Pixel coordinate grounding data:
=-=-=

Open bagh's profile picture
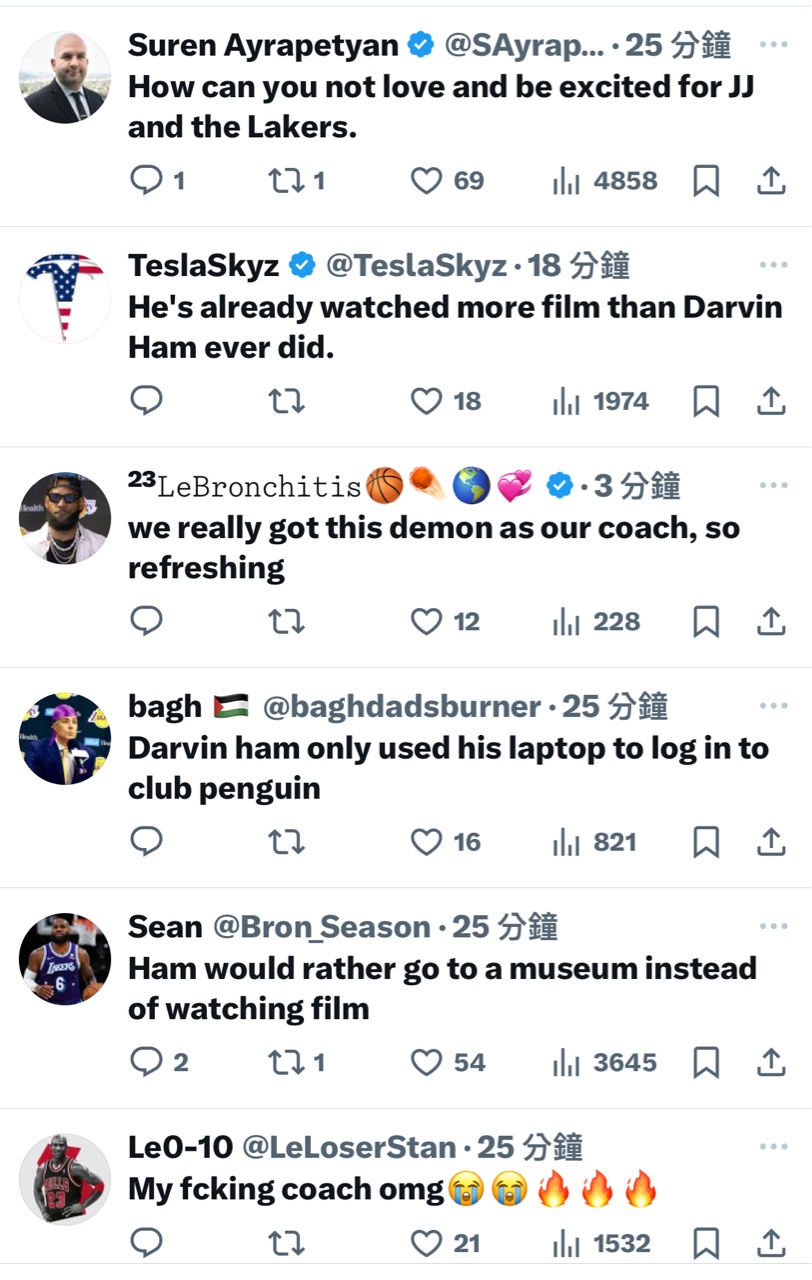Screen dimensions: 812x1280 [65, 738]
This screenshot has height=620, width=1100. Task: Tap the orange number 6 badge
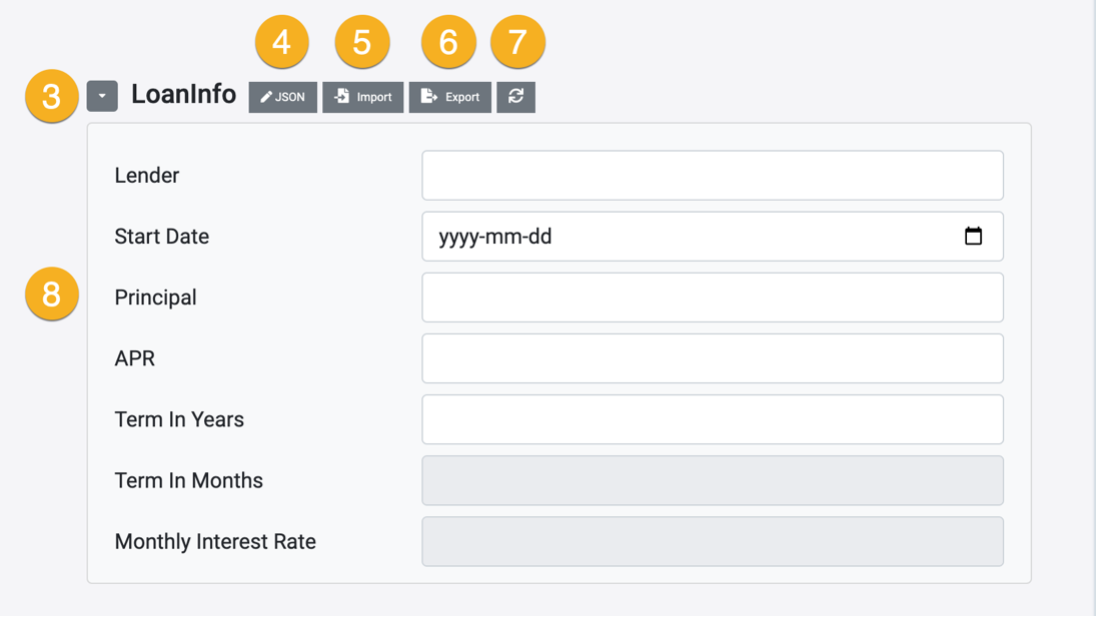(x=449, y=43)
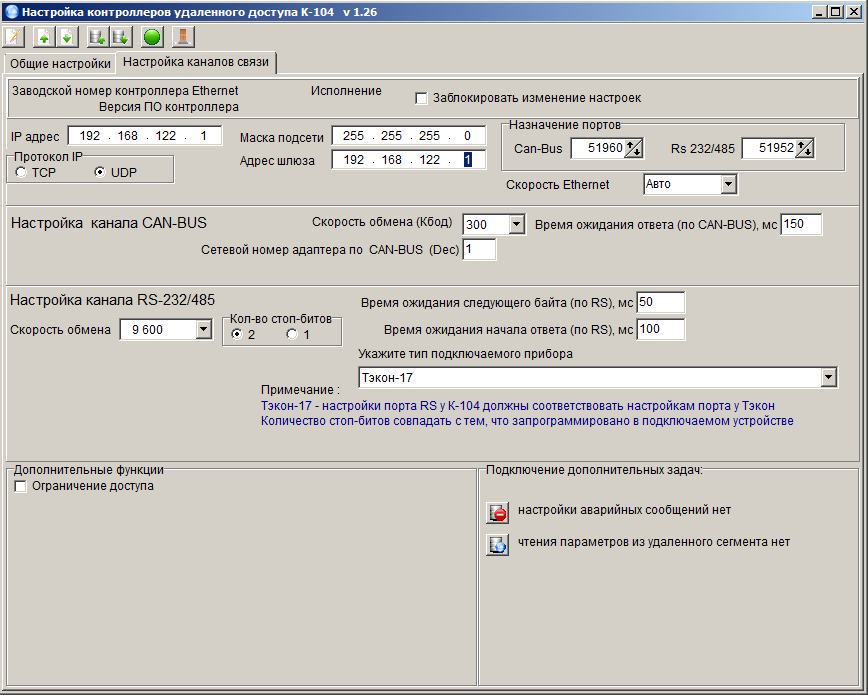Click the green circle connect icon
The image size is (868, 695).
(x=152, y=37)
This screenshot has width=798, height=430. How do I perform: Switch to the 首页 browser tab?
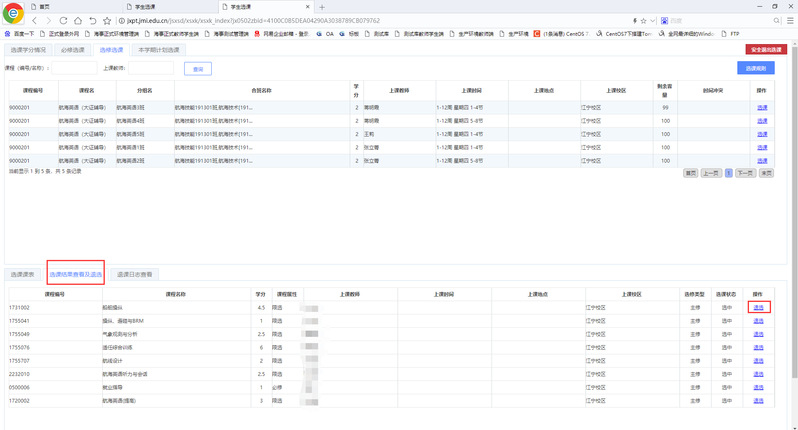tap(44, 6)
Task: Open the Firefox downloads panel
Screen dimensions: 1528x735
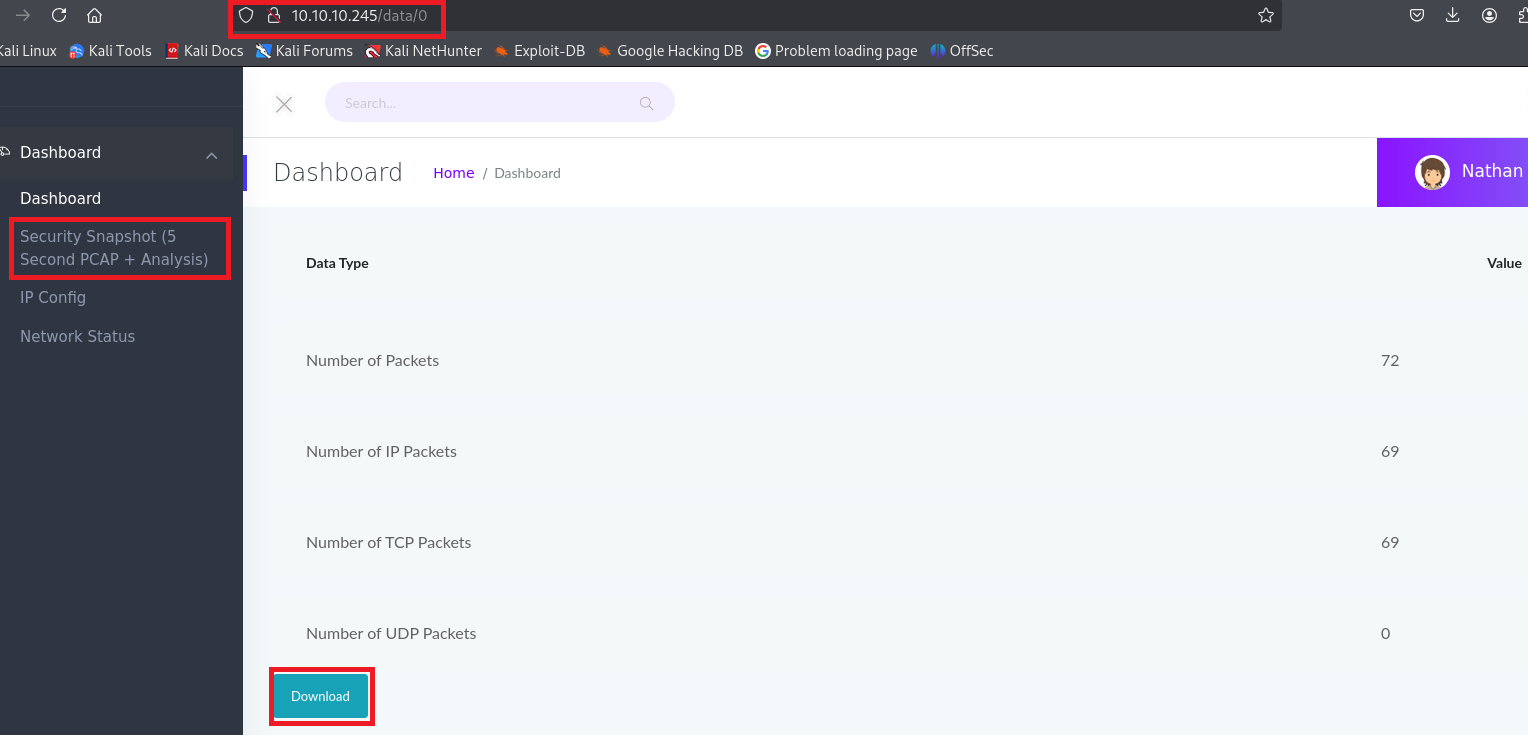Action: pos(1453,15)
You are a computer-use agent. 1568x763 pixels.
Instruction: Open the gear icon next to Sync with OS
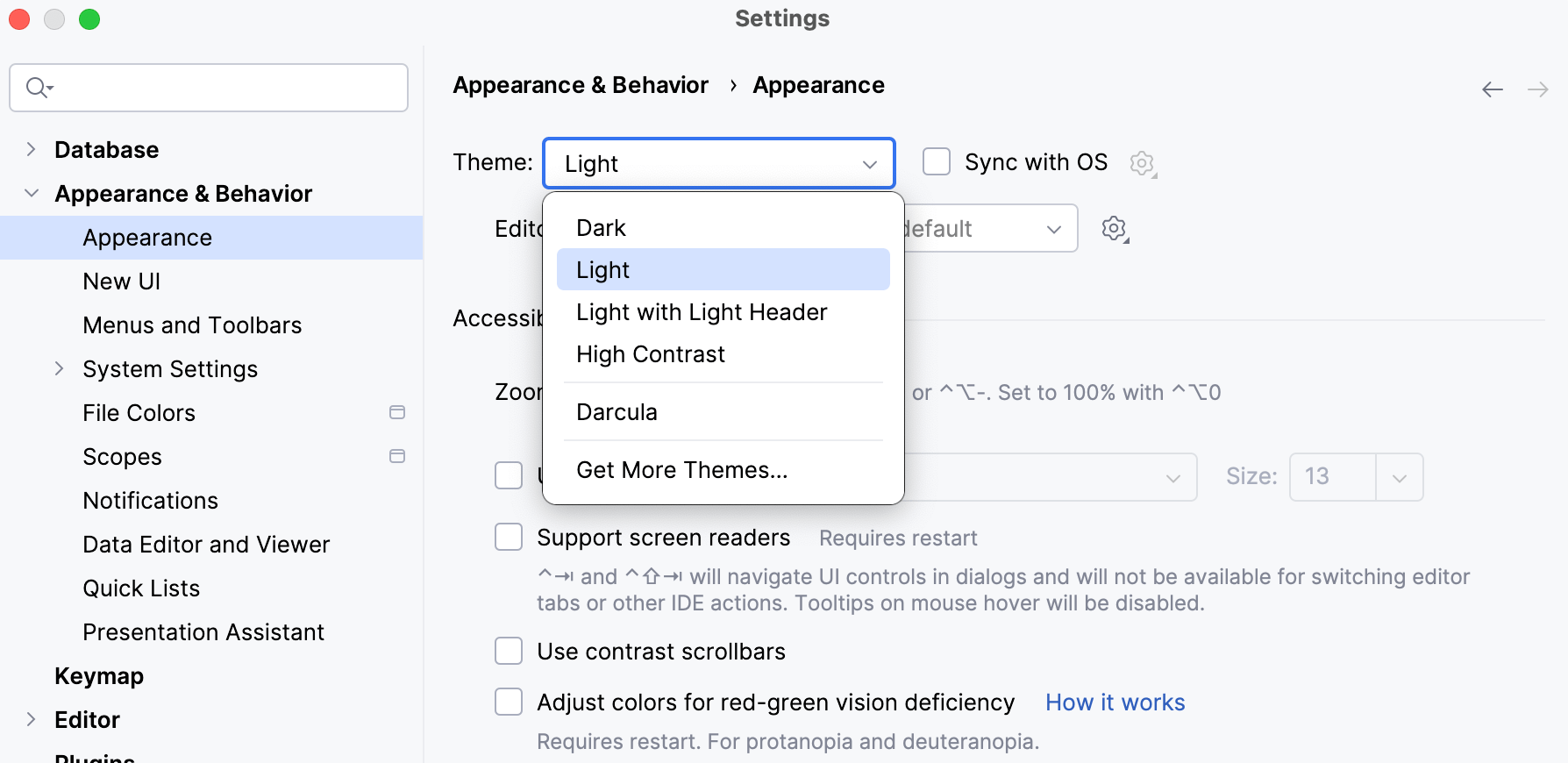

=-=-=

**EXERCISE REQUIREMENTS**
Return the lines of the data above in full and exactly, with no pictures.

**REPLY**
Open bagh's profile picture
Screen dimensions: 812x1280 [65, 738]
This screenshot has height=620, width=1100. Task: Tap the orange number 6 badge
(x=449, y=43)
Click the green circle connect icon
The image size is (868, 695).
(x=152, y=37)
This screenshot has width=798, height=430. How do I perform: Switch to the 首页 browser tab?
tap(44, 6)
Task: Open the Firefox downloads panel
Screen dimensions: 1528x735
Action: pos(1453,15)
You are a computer-use agent. 1568x763 pixels.
Instruction: Open the gear icon next to Sync with OS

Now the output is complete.